Published: Tue 17 Aug 2010, 6:11 PM

Last updated: Mon 6 Apr 2015, 5:49 AM

“First Lieutenant Ahmad Qeisi and First Lieutenant Nabil Kilani have been released,” Jordanian Information Minister Ali Ayed said in a statement carried by the state-run Petra news agency in Amman.

“They are currently at the Jordanian mission in Darfur and in good health,” Ayed said.

Qeisi and Kilani, police officers deployed with UNAMID, were seized on Saturday by armed men in Nyala, capital of South Darfur state.

“They were released following negotiations. But no ransom was paid,” the governor of South Darfur state, Abdelhamid Mussa Kasha, told AFP.

It was not clear, however, when the officers were set free.

Meanwhile Jordan’s King Abdullah II ordered the dispatch of a military plane to Darfur to bring home the two freed officers, the palace in Amman said.

UNAMID said the officers were abducted on Saturday by three gunmen as they were walking towards a transport dispatch point.

A security source in Jordan later said the pair were in a UN car along with two other Jordanian officers when gunmen ambushed them, forcing the other two passengers out of the vehicle.

“The gunmen then commandeered the vehicle, speeding off to Jabal Marra, 100 kilometres (62 miles) away from the headquarters,” the Jordanian source said on Monday.

The source said Jordan had contacted the officers.

“The kidnappers told us that they have no problem with the Jordanian officers and that what happened was because the abductors want the United Nations to meet their demands,” he had said without elaborating.

No one has claimed responsibility for the abduction.

Part of Jabal Marra is seen as a stronghold of the Sudan Liberation Army of rebel leader Abdelwahid Mohammed Nur but rebel officials have denied any involvement in the abduction.

Saturday’s abduction was the third since August 2009 to target UNAMID in the volatile region of Darfur.

Civil war has gripped Darfur since 2003, killing 300,000 people and displacing 2.7 million others, according to the United Nations.
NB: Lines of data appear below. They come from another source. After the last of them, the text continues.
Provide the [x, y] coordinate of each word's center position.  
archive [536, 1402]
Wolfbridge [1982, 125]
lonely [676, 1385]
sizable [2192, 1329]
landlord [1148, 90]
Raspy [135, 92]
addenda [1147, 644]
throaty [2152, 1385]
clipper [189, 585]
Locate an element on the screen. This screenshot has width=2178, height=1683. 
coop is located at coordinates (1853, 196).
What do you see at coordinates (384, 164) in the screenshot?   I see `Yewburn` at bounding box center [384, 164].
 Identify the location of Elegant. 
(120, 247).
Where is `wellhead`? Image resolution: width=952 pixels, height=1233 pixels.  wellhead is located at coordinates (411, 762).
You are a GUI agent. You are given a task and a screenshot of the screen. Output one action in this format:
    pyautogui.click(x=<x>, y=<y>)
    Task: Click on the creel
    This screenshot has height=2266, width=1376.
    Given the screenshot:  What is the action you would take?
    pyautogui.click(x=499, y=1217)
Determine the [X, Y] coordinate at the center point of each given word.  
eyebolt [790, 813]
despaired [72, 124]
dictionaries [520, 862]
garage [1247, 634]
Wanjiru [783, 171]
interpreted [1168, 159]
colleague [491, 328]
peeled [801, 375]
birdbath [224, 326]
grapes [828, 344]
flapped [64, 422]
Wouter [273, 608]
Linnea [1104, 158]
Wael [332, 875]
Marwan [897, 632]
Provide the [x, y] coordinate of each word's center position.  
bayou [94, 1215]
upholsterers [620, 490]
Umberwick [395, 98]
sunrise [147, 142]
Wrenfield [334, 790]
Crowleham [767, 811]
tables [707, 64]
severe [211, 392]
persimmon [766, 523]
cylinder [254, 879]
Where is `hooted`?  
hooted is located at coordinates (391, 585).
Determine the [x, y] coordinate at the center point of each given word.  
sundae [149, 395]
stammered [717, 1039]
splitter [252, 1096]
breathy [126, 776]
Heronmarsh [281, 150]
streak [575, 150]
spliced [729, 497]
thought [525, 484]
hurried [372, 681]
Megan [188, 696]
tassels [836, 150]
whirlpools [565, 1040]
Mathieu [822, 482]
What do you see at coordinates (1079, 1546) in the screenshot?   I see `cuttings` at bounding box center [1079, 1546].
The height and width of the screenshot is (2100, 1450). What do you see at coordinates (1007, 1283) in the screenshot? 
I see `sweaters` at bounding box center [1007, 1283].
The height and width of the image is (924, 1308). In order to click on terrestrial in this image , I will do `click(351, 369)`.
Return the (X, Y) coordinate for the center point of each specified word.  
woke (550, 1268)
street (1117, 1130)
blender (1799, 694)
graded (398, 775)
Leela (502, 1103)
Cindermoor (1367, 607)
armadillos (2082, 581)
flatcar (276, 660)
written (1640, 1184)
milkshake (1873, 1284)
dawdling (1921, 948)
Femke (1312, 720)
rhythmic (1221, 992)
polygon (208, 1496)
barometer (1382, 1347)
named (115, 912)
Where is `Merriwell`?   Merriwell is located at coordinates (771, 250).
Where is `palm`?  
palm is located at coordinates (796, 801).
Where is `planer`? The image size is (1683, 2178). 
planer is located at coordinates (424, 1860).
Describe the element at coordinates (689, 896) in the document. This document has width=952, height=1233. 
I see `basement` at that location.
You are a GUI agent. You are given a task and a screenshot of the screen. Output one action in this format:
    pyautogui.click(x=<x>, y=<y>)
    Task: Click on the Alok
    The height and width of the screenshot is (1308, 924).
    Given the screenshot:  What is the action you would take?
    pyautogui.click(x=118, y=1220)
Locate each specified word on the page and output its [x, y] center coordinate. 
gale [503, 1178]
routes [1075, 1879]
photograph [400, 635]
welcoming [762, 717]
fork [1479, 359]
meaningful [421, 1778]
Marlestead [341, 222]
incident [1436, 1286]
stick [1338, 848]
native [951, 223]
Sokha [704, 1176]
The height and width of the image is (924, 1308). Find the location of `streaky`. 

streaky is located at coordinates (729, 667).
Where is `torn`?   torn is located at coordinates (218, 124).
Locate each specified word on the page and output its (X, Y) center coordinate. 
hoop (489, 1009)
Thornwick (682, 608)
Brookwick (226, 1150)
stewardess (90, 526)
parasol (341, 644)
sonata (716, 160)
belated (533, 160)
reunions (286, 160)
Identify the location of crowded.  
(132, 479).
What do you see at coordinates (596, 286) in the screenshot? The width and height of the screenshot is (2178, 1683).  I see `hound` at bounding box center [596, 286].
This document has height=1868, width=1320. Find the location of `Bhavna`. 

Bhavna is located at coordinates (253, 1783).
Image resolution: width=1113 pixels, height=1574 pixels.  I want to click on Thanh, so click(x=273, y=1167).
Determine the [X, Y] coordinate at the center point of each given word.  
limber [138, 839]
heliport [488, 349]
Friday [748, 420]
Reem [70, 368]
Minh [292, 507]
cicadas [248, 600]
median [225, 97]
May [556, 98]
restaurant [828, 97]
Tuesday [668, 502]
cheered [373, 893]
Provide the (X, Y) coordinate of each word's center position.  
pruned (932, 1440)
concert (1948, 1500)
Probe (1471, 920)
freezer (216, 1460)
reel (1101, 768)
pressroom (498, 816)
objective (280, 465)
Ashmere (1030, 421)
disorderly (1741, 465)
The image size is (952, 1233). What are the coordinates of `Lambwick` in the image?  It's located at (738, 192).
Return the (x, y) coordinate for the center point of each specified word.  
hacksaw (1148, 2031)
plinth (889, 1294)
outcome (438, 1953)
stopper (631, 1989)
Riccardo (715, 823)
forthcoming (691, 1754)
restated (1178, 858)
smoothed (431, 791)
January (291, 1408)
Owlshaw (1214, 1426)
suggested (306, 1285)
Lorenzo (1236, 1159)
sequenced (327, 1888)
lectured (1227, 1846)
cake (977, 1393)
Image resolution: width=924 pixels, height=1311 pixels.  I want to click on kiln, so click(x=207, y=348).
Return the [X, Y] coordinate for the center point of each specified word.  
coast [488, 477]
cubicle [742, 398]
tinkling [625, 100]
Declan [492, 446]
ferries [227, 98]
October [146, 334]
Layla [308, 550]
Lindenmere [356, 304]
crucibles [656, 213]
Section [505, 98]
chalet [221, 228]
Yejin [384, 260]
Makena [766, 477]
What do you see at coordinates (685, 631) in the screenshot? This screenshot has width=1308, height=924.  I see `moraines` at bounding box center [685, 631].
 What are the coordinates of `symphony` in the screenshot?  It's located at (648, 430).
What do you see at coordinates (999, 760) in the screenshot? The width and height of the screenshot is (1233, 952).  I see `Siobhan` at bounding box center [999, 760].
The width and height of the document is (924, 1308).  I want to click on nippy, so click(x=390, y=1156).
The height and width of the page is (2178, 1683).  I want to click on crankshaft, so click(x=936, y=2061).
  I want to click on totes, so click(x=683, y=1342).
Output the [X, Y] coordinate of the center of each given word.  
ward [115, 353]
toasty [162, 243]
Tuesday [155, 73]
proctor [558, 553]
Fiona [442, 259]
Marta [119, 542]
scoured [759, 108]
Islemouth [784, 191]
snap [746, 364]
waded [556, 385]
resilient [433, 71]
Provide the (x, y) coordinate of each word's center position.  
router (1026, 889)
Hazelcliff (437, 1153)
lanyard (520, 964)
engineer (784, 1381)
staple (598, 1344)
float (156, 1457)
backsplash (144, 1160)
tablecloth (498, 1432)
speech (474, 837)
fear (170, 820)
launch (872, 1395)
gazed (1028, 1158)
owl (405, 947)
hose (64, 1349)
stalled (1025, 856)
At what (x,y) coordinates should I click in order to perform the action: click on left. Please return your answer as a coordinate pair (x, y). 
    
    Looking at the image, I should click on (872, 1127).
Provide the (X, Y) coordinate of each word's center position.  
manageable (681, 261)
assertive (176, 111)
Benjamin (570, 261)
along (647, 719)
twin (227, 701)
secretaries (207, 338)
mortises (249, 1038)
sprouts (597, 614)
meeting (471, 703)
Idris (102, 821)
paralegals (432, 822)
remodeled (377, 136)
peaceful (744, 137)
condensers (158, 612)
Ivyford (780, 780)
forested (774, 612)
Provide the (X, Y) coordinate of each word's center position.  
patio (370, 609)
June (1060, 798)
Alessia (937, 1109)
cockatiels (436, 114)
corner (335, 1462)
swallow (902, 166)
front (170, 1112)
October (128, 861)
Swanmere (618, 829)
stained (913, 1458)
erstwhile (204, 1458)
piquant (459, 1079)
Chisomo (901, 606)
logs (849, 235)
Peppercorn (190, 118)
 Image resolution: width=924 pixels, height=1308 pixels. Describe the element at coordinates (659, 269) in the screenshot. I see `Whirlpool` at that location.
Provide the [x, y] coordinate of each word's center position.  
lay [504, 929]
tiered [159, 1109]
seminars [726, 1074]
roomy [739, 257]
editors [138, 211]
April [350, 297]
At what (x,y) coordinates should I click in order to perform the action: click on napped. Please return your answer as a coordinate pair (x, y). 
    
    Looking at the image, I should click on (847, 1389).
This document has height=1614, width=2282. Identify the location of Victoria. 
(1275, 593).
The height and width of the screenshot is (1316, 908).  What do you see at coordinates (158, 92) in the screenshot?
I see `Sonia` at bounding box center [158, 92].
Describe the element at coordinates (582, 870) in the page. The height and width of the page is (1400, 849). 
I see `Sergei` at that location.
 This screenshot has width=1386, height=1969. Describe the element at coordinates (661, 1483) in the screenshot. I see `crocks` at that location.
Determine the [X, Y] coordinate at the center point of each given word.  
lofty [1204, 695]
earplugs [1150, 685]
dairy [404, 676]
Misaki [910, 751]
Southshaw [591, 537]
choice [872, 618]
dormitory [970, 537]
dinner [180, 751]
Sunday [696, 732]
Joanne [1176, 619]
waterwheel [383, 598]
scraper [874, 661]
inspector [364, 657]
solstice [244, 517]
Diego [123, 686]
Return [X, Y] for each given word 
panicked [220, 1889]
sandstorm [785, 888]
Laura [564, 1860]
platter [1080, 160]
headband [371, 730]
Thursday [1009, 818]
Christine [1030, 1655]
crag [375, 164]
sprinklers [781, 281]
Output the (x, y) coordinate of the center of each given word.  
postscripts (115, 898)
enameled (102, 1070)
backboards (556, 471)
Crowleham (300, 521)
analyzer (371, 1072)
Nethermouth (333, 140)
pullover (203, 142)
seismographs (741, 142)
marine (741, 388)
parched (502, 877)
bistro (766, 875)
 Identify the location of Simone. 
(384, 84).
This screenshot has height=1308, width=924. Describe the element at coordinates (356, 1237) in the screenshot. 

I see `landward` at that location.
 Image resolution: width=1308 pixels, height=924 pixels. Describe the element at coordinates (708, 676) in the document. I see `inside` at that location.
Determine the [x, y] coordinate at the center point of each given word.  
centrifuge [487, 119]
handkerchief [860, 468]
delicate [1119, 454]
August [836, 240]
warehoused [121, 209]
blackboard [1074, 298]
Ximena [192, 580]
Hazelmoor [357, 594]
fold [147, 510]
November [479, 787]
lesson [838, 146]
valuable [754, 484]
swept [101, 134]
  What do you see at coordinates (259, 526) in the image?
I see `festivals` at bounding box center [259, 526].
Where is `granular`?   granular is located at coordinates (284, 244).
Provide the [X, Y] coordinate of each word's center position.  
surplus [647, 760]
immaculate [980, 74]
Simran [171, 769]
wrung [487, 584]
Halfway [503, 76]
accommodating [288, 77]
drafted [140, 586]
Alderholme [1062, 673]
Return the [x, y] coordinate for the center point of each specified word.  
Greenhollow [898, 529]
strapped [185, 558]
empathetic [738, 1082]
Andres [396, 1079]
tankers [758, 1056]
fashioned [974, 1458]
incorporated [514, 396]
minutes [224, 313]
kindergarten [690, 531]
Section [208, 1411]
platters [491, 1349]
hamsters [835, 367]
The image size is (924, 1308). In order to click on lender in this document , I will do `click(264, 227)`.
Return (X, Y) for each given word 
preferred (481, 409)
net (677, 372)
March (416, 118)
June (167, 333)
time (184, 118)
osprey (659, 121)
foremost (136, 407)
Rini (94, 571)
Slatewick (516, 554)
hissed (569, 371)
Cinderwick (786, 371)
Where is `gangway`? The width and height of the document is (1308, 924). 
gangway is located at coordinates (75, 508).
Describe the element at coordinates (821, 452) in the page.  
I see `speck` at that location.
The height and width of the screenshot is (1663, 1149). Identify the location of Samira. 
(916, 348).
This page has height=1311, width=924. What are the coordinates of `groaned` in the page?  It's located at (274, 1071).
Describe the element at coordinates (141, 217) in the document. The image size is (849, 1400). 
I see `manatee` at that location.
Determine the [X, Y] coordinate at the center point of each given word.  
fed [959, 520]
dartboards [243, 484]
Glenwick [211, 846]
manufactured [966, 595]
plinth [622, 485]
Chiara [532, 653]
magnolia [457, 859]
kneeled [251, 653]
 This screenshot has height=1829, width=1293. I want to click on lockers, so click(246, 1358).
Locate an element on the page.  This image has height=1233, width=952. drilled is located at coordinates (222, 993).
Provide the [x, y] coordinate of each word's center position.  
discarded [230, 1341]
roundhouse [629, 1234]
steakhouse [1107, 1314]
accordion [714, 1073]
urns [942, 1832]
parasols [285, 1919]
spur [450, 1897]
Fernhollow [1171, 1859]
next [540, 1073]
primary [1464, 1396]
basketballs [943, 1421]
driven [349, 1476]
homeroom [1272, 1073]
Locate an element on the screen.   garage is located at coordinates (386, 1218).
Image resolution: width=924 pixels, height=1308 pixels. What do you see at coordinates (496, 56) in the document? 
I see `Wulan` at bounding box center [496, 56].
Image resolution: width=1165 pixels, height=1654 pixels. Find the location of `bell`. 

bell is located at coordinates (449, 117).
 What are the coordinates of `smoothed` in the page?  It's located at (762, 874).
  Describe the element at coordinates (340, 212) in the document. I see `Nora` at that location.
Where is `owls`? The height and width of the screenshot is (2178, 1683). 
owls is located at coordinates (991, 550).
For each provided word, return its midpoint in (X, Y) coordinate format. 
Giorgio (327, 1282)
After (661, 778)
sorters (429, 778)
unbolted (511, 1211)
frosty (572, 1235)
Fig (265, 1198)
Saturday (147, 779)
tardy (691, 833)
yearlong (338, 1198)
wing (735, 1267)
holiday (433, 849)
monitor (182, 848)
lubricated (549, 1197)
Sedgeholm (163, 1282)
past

Khartoum says 10,000 have been killed in the conflict.

On Monday UN chief Ban Ki-moon expressed alarm about the situation in Darfur and urged Sudanese authorities to “bring to justice those who attack UN staff and humanitarian workers,” a statement said.

Ban also asked the Sudanese government “to take all possible measures to ensure that humanitarian access to all Sudanese remains open and humanitarian space protected.”

Hours earlier on Monday, local authorities in West Darfur state expelled five humanitarian workers employed in the region by the United Nations and the Red Cross.

Darfur has seen a wave of kidnappings of foreign aid workers since March 2009 when the International Criminal Court issued an arrest warrant for Sudanese President Omar al-Bashir accusing him of war crimes and crimes against humanity in Darfur.

Nineteen foreigners, including 10 Westerners, have been kidnapped there since March 2003 but all were subsequently released except an American aid worker with the Samaritan’s Purse group abducted in May.

She is still being held by her kidnappers who have demanded a ransom before she is freed.